Problem: Roll a fair 6−sided die until a 6 appears.Given that the first 6 occurs before the first 5, find the expected number of times the die was rolled.
Note: A discussion on the solution already exists in the following link, but that doesn't discuss this alternative approach.
Correct solution using arithmetic-geometric progressions:
$E = \sum_{i=0}^\infty(4/6)^i*(2/6)*(i+1)$,
$E = \sum_{i=0}^\infty(2/3)^i*(1/3)*(i+1)$,
$E = 3$.
Here, $2/3$ is the probability of a throw resulting in a non-terminating number $i.e., 1, 2, 3, or, 4$. If a throw yields $5, or, 6$, we stop.
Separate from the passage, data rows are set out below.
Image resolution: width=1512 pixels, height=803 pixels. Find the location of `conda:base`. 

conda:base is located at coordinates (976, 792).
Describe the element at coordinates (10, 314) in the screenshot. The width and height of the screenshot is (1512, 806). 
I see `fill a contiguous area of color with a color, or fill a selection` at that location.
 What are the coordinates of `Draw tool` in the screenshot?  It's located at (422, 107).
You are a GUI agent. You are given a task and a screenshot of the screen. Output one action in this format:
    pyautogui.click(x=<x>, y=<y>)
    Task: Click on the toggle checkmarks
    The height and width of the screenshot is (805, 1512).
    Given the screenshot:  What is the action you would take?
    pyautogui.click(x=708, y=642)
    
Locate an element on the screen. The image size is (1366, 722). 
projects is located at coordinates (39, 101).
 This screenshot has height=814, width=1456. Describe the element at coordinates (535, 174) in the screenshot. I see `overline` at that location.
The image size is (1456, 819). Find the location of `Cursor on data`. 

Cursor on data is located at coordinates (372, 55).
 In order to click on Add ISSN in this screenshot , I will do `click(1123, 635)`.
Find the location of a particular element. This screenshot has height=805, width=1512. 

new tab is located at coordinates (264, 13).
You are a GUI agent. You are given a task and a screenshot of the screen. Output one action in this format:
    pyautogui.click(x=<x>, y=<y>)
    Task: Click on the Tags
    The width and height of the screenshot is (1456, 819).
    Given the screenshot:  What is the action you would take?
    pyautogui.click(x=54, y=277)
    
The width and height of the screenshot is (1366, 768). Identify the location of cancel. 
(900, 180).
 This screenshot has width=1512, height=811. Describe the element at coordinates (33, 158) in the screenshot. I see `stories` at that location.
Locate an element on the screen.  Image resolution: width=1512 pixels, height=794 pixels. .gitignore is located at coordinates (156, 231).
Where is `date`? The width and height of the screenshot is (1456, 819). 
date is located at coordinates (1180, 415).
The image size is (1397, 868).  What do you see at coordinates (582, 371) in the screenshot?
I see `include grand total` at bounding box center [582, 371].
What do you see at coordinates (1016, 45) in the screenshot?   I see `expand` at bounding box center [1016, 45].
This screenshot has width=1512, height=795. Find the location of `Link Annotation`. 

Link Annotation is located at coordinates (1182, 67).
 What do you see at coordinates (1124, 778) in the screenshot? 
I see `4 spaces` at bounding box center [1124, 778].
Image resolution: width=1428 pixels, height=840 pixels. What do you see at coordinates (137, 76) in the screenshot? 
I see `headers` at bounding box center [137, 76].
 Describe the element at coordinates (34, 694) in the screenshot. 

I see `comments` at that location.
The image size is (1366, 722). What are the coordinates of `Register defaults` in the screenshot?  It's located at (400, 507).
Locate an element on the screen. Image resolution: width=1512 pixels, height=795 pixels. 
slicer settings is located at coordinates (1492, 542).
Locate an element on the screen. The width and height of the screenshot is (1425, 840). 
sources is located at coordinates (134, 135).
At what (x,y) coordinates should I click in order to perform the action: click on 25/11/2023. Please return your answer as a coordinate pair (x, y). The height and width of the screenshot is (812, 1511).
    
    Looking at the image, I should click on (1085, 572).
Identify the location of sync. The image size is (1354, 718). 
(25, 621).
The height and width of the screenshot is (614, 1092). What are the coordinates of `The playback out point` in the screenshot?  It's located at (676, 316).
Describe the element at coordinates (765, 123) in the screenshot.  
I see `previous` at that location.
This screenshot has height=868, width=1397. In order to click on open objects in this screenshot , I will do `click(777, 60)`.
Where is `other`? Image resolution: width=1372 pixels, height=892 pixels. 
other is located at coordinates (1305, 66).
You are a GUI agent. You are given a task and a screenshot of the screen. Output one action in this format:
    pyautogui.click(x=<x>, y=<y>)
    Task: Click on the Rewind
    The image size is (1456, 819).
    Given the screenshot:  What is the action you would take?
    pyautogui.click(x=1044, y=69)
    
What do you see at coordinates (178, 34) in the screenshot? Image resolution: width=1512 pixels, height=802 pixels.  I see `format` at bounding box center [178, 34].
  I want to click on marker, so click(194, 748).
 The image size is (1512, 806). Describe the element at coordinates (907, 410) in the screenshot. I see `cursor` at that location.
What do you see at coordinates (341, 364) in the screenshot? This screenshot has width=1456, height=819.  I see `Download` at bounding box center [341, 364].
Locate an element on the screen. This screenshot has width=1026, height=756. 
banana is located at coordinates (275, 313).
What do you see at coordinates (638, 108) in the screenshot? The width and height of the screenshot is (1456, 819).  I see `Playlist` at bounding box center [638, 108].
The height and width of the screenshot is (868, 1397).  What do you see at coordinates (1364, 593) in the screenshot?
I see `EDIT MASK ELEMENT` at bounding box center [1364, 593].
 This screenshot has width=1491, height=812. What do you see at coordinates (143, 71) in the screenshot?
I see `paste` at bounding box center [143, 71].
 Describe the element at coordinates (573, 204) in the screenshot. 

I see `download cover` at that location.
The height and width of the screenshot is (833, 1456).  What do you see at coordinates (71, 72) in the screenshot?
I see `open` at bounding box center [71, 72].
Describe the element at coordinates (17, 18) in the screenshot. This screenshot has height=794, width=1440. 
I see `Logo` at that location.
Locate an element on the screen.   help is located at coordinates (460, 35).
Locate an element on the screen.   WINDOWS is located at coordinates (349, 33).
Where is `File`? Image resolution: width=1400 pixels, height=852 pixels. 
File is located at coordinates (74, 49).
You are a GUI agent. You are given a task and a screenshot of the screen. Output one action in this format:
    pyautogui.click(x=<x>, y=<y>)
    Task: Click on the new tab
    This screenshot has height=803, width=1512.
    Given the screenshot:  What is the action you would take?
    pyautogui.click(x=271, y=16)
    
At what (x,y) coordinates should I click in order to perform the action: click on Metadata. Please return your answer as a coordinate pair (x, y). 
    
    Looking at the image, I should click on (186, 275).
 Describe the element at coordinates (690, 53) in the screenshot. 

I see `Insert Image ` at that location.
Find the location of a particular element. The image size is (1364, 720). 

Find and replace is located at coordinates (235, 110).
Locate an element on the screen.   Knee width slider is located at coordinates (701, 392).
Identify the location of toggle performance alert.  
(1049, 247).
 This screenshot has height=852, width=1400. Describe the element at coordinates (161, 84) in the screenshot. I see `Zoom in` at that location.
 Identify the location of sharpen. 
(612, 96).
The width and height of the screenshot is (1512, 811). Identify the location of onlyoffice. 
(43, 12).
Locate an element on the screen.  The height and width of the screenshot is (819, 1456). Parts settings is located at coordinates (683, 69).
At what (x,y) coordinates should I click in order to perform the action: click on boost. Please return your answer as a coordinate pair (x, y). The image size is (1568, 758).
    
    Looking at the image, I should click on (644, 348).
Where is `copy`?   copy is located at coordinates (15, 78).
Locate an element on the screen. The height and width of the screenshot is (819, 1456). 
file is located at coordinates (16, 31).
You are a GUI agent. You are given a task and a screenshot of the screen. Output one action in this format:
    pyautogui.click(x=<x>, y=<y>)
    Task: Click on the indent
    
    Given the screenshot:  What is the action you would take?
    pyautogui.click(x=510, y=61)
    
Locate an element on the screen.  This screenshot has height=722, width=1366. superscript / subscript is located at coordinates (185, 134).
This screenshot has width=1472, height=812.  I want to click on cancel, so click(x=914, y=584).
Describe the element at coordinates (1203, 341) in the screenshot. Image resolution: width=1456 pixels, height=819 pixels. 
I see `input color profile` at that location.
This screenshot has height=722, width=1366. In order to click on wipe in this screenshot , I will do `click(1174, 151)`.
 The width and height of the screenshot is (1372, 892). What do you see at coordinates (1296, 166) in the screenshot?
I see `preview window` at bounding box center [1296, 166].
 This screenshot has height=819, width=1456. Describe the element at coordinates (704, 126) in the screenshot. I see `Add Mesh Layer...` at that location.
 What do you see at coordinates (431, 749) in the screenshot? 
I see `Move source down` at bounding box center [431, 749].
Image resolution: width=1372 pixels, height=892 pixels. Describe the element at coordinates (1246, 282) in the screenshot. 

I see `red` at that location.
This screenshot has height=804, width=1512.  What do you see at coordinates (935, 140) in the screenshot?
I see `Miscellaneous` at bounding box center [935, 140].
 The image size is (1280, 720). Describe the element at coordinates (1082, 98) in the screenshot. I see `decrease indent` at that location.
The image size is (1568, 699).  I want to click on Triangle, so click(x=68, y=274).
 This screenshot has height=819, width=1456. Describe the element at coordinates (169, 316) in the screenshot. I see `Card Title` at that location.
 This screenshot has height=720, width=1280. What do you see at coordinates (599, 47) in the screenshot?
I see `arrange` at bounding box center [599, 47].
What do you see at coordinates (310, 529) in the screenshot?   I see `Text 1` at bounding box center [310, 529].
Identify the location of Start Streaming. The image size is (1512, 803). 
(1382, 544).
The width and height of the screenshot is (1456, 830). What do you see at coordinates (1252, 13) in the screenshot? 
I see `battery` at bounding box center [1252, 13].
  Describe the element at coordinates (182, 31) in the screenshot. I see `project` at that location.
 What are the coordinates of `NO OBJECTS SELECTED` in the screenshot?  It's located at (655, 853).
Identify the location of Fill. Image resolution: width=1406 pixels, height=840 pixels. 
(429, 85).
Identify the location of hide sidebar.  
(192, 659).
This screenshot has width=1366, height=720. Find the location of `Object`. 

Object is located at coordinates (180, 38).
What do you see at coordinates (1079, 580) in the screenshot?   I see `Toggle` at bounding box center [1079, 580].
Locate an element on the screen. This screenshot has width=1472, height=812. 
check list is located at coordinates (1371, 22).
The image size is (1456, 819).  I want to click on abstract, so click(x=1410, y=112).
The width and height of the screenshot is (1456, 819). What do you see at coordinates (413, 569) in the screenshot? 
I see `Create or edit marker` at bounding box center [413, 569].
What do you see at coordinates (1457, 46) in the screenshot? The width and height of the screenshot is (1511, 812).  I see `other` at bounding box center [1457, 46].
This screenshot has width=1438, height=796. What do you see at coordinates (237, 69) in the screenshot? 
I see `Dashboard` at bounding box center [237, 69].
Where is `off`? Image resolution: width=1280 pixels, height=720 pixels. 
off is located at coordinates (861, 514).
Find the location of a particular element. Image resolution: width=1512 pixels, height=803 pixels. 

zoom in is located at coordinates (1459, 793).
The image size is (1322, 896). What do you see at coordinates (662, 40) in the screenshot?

From symmetry, the arrived value of expectation is also our answer.
Argument: Given that $5$ did not occur, since the die is fair, it should be deducible that the probability of occurrence of each of $1$, $2$, $3$, $4$, and, $6$, should be $1/5$.
Solving for $E$:
$E = \sum_{i=0}^\infty(4/5)^i*(1/5)*(i+1)$,
$E = 5$.
The answer is understandably $E = 3$. What exactly is wrong with the above argument, and why? (Which mathematical rule/property is violated?)
Also, consider the following:Given a fair 6-sided die, what is the probability of a throw yielding $1$ if it is known that the throw did not yield $5$?The answer is trivially $1/5$; and is the same for the numbers $1$, $2$, $3$, $4$, and, $6$.
How does the conditional probability of $5$ not occurring fit this example, but not the main problem?